▶ What the task asks
Set down, character for character, everything in the records below from the line holding "Refund Policy (397, 2084)" down to the line holding "Style (844, 369)", and no other line.

▶ Records for the exercise
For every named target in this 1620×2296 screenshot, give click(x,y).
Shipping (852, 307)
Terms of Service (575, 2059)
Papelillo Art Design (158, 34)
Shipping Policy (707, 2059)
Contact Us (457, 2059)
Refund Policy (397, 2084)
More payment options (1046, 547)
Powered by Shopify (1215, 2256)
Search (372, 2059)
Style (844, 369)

--

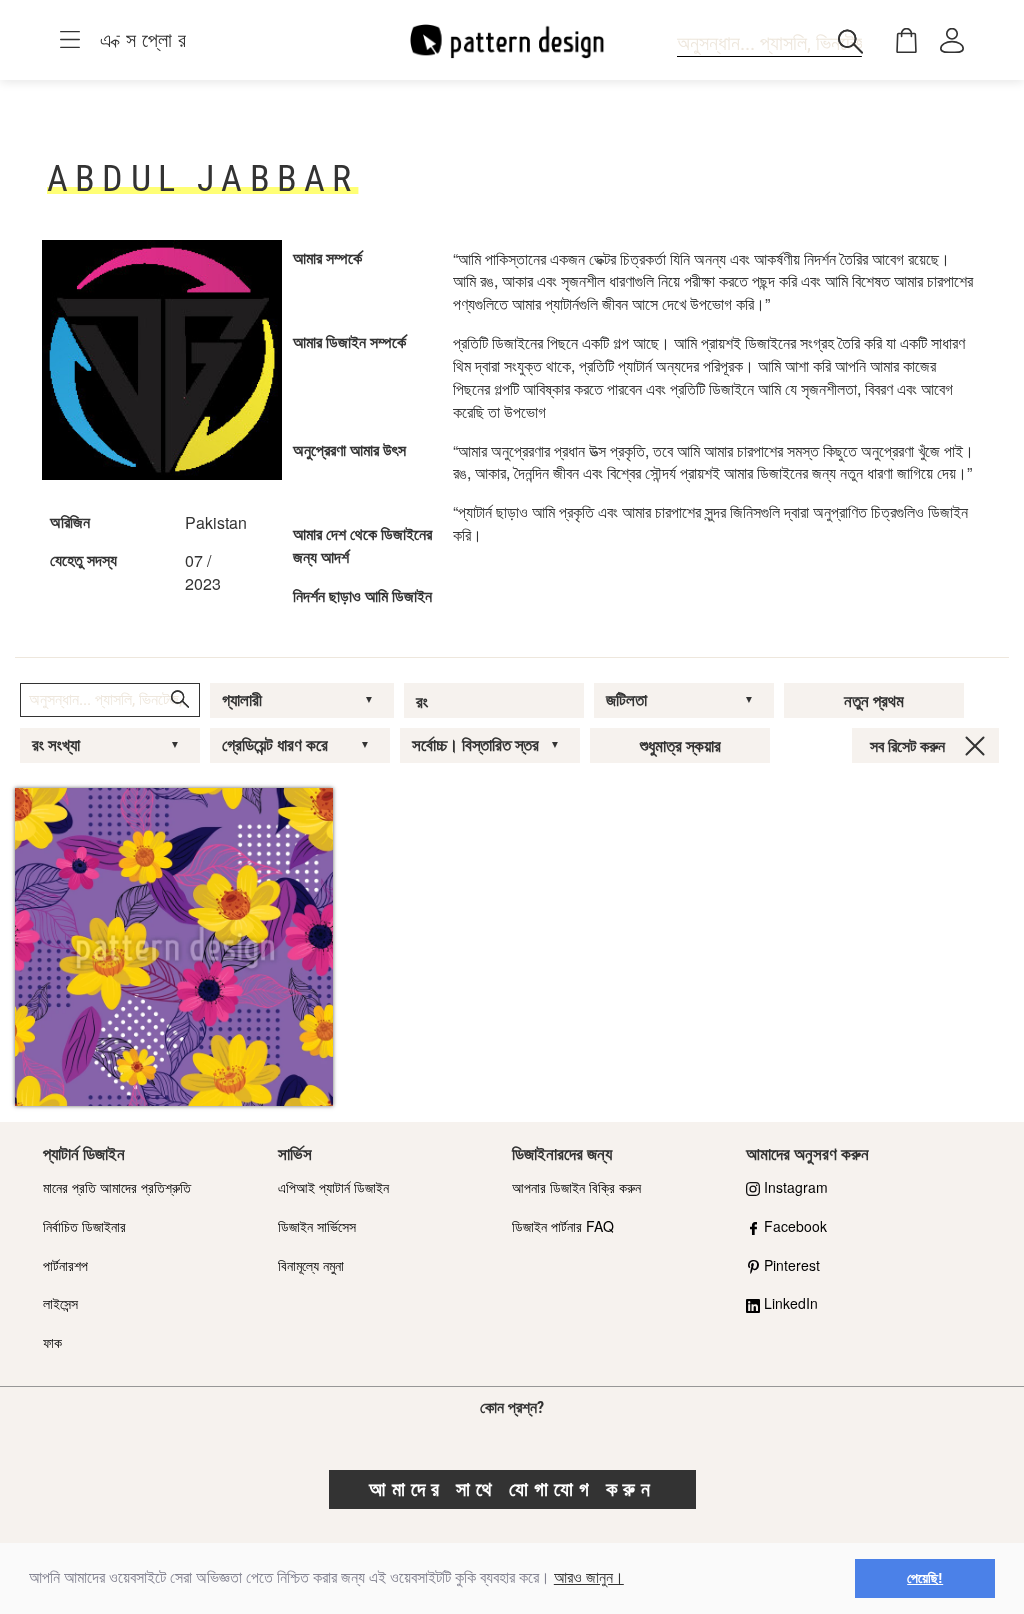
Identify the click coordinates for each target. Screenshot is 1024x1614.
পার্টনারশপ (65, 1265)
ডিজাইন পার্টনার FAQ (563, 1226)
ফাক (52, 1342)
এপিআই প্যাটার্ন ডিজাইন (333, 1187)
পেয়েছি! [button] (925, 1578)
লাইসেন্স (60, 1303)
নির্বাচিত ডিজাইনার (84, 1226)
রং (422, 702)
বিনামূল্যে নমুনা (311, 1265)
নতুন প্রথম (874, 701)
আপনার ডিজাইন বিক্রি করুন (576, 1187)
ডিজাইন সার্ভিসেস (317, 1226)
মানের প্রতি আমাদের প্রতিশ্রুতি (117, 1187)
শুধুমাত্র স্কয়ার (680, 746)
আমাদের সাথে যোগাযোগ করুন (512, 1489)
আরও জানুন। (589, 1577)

▶ Task result
Refund Policy (397, 2084)
More payment options (1046, 547)
Powered by Shopify (1215, 2256)
Search (372, 2059)
Style (844, 369)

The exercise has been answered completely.